» Work order: Should an entry contain an image, omit it and repeat the rest exactly.

(Saved entries)
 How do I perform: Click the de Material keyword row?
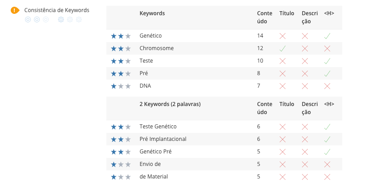pos(224,177)
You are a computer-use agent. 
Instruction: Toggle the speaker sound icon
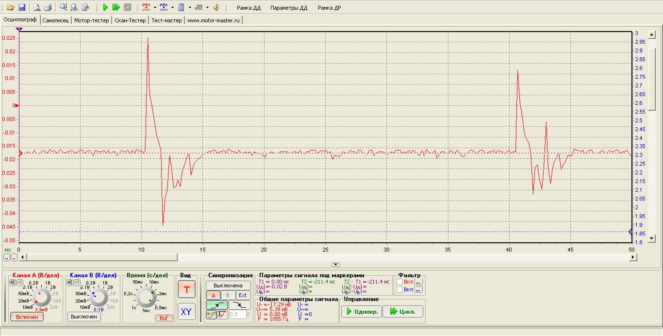216,7
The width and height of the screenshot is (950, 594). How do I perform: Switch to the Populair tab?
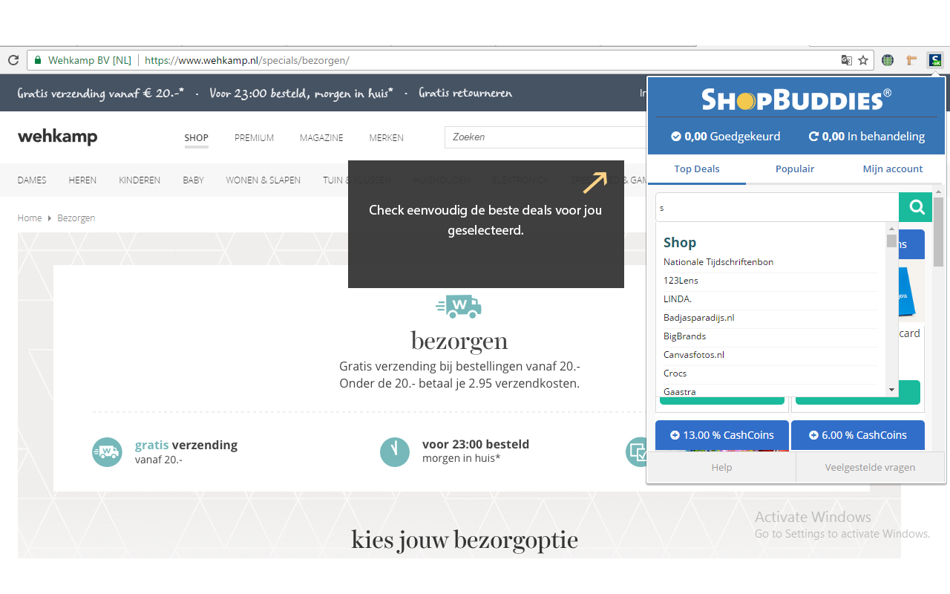tap(795, 169)
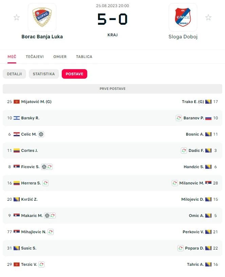
Task: Click the substitution icon beside Herrera S.
Action: tap(45, 183)

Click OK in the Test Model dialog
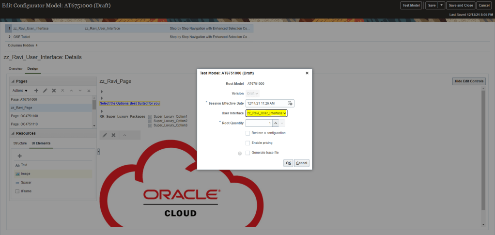click(288, 163)
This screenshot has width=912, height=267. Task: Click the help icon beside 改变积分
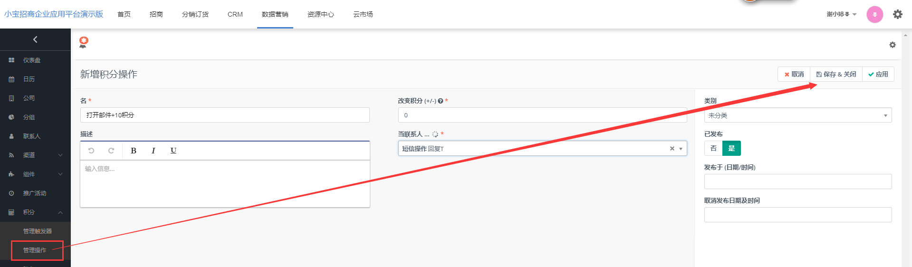pyautogui.click(x=441, y=101)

» Answer to this task:
 How do I perform: Click the de Material keyword row?
pos(224,177)
You are a computer-use agent. 
Instruction: Toggle the speaker sound icon
216,7
The width and height of the screenshot is (950, 594). How do I perform: Switch to the Populair tab?
tap(795, 169)
Task: Click the substitution icon beside Herrera S.
Action: tap(45, 183)

Click OK in the Test Model dialog
click(288, 163)
This screenshot has width=912, height=267. Task: Click the help icon beside 改变积分
pyautogui.click(x=441, y=101)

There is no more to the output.